### What to do
Output the stretch of the data from the line containing "Expand the File event row" through the line containing "Looking at the screenshot, I should (x=97, y=123)." as a JSON list of strings, one string per line with blank lines omitted. Leave the pictures out of the answer.

━━━ Data to process ━━━

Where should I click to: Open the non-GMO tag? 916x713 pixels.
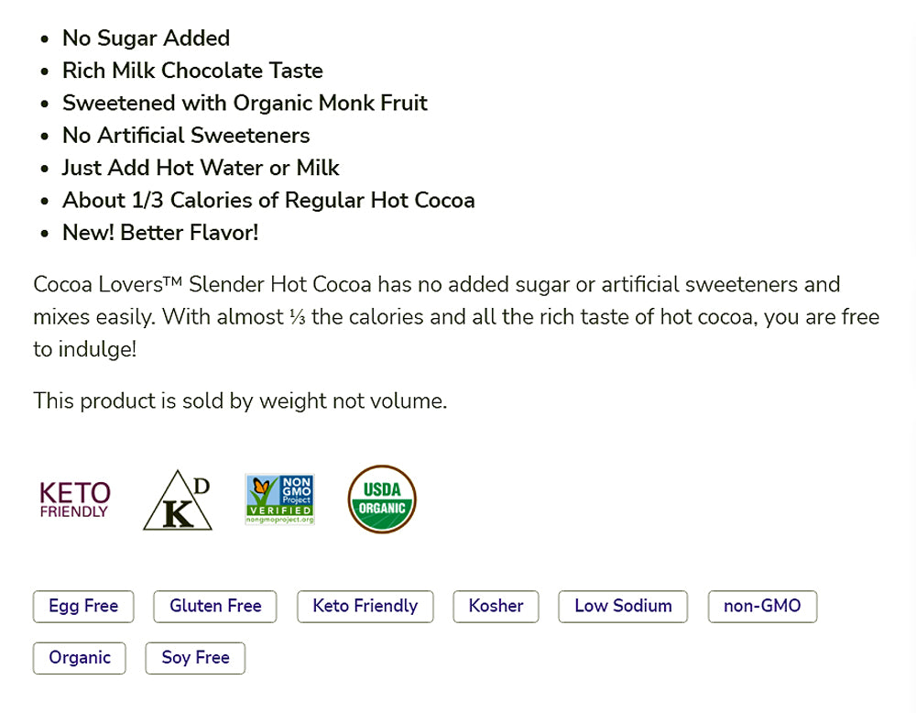click(x=762, y=607)
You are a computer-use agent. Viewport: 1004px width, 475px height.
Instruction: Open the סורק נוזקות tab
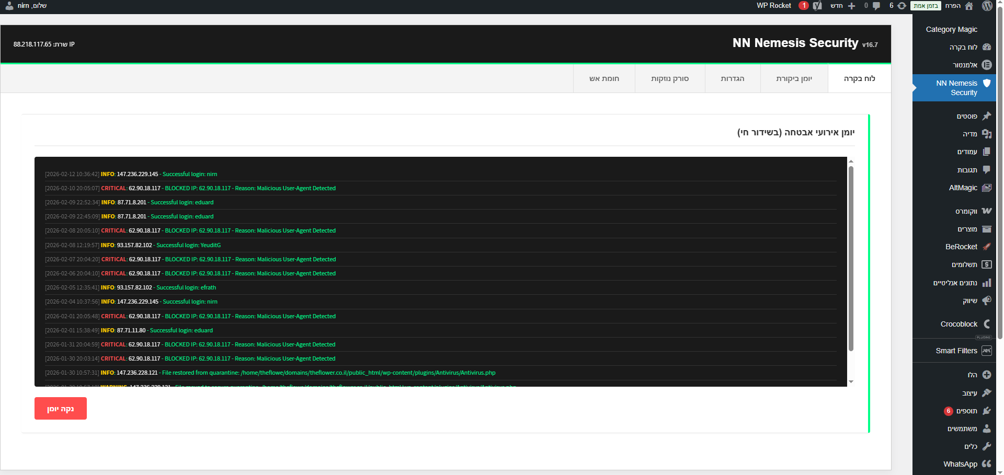pyautogui.click(x=669, y=78)
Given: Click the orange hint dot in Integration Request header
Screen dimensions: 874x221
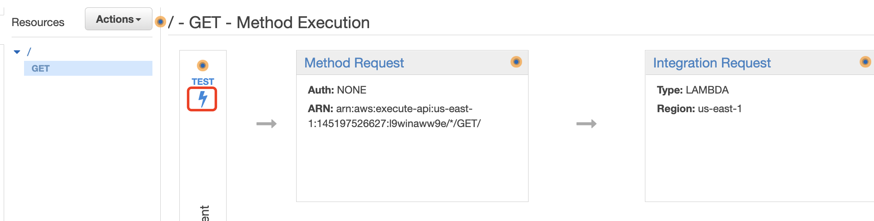Looking at the screenshot, I should tap(865, 62).
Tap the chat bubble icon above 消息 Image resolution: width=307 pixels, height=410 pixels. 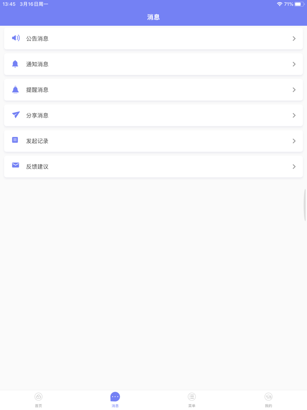point(115,397)
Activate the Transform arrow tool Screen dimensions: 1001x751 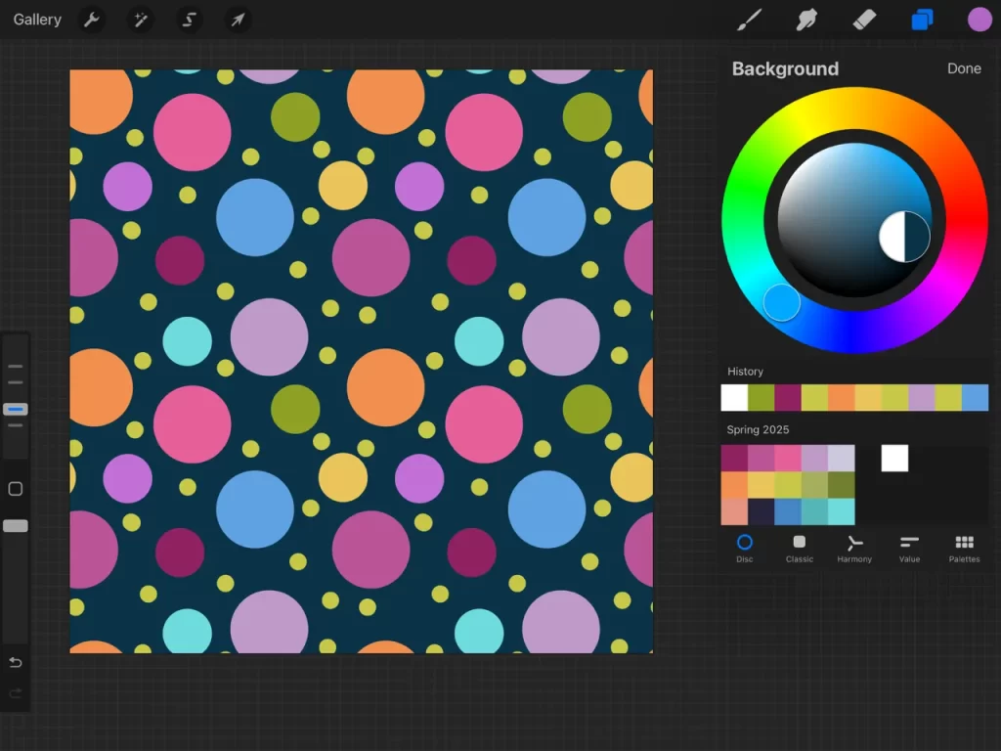pyautogui.click(x=238, y=20)
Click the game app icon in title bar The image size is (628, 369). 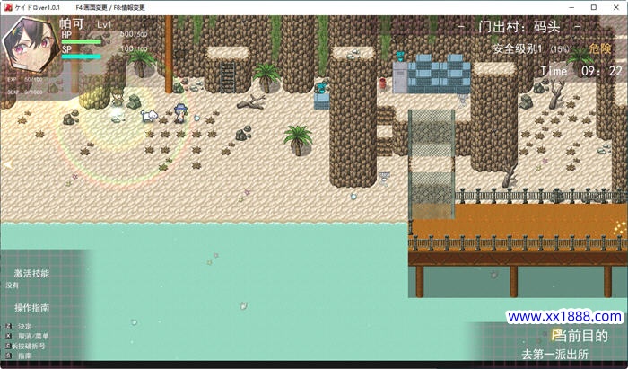coord(7,7)
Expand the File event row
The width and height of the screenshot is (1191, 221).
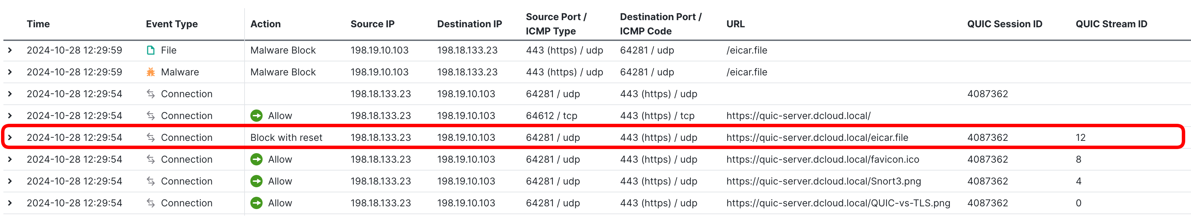click(10, 50)
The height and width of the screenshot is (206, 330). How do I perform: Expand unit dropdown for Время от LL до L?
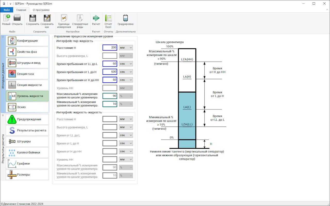click(126, 135)
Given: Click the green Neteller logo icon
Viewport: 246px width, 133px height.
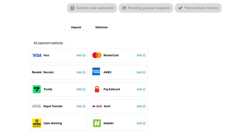Looking at the screenshot, I should (x=97, y=123).
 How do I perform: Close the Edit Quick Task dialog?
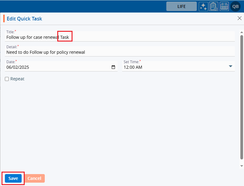click(239, 18)
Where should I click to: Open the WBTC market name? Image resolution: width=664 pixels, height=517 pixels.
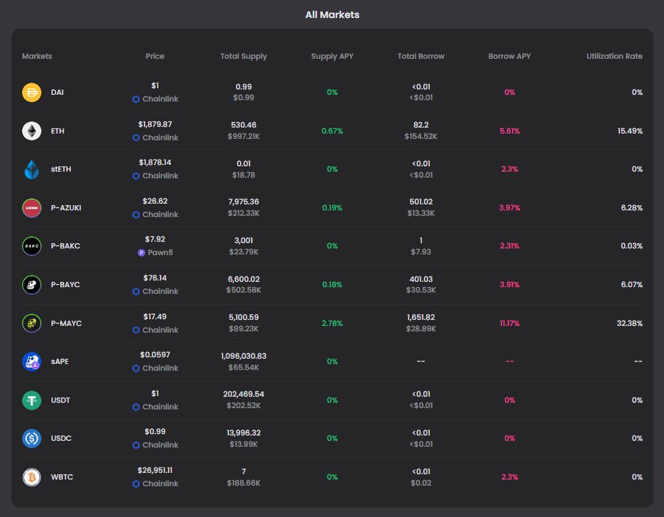pos(62,477)
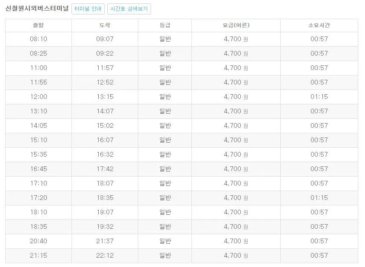The width and height of the screenshot is (365, 267).
Task: Click the 17:20 bus row with 18:35 arrival
Action: click(38, 197)
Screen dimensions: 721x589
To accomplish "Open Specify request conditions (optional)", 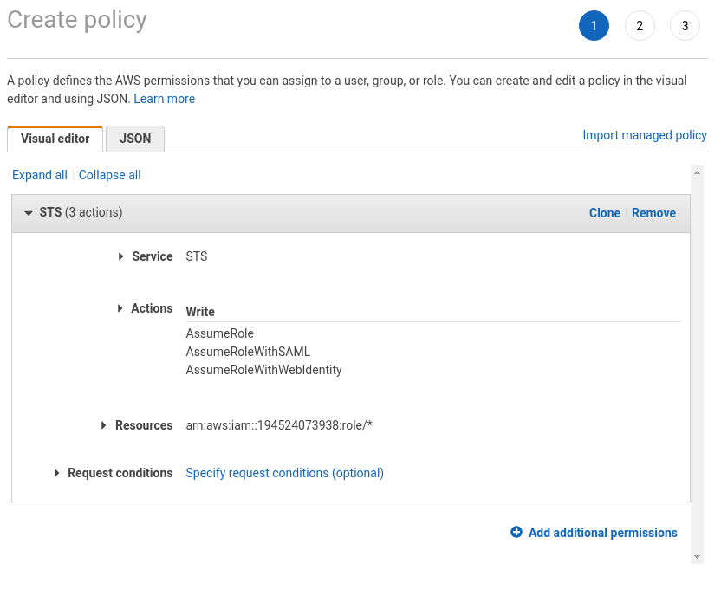I will (284, 473).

━━━

### Result
[
  "Expand the File event row",
  "The width and height of the screenshot is (1191, 221).",
  "click(10, 50)",
  "The height and width of the screenshot is (206, 330). How do I perform: Expand unit dropdown for Время от LL до L?",
  "click(126, 135)",
  "Given: Click the green Neteller logo icon",
  "Viewport: 246px width, 133px height.",
  "Looking at the screenshot, I should (x=97, y=123)."
]